• _Required task 1_:
In the passage on the Mueller report's release, at what time does the Justice Department plan to turn the redacted report over to the leaders of the Senate and House Judiciary committees?
• _Required task 2_:
Write the next part of the passage on the Mueller report's release, picking up after its final sentence.

• _Selected passage_:
------------------------------------------------------------------------

Discussions between DOJ officials and White House lawyers raise questions about the propriety of Barr’s decisions.

Attorney General William Barr (L) arrives for a press conference on the release of the redacted version of the Mueller report at the Department of Justice April 18, 2019, in Washington, D.C.

Attorney General William Barr will release special counsel Robert Mueller’s nearly 400-page report detailing his nearly two-year investigation into foreign interference in the 2016 presidential election later this morning. Barr and his deputy, Rod Rosenstein, held a press conference at 9:30 a.m ET on the release of the report.

The Justice Department plans to turn over Mueller’s redacted report covering the special counsel’s probe into allegations of whether President Donald Trump’s campaign conspired with Russia during the 2016 election cycle and whether the president illegally obstructed the inquiry to the chairman and ranking members of the Senate and House Judiciary committees at 11 a.m. ET. The document will be posted on the Justice Department’s website for the public sometime after.

“I’m committed to ensuring the greatest degree possible of transparency concerning the special counsel’s investigation consistent with the law,” Barr said Thursday.

He said Mueller’s report reveals Russian operatives sought to interfere in the 2016 presidential election.

------------------------------------------------------------------------

• _Dataset section_:
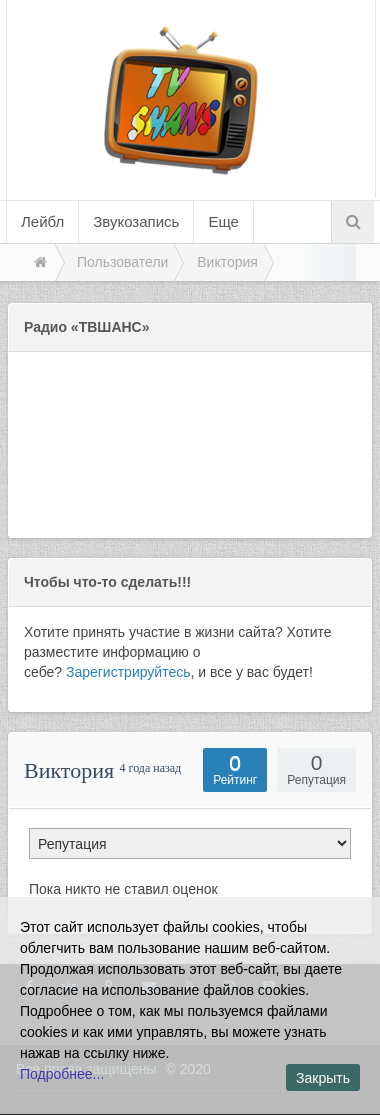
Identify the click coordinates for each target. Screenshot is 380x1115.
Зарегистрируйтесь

------------------------------------------------------------------------

• _Result 1_:
11 a.m. ET.

• _Result 2_:
“The Russian government sought to interfere in our election process,” Barr said, adding the special counsel found “no collusion” between Russians and any Americans.

The attorney general said that while Mueller’s team “investigated a number of links or contacts between Trump Campaign officials and individuals connected with the Russian government,” they found no evidence of collusion.

“After reviewing those contacts, the special counsel did not find any conspiracy to violate U.S. law involving Russia-linked persons and any persons associated with the Trump campaign,” Barr said.

He also said Mueller’s report details Russian efforts to hack into computers and steal documents and emails from the Democratic party and Hillary Clinton’s campaign in an aim to “eventually publicizing these documents.”

In regards to investigating the president for possible obstruction of justice, Barr revealed he and his deputy “disagreed with some of the special counsel’s legal theories and felt that some of the episodes did not amount to obstruction as a matter of law,” but that they accepted Mueller’s “legal framework.”

Barr said the special counsel examined “ten episodes” involving the president and “elements of an obstruction offense.”

“After finding no underlying collusion with Russia, the special counsel’s report goes on to consider whether certain actions of the President could amount to obstruction of the special counsel’s investigation. As I addressed in my March 24 letter, the special counsel did not make a traditional prosecutorial judgment regarding this allegation. Instead, the report recounts 10 episodes involving the President and discusses potential legal theories for connecting these actions to elements of an obstruction offense,” he said.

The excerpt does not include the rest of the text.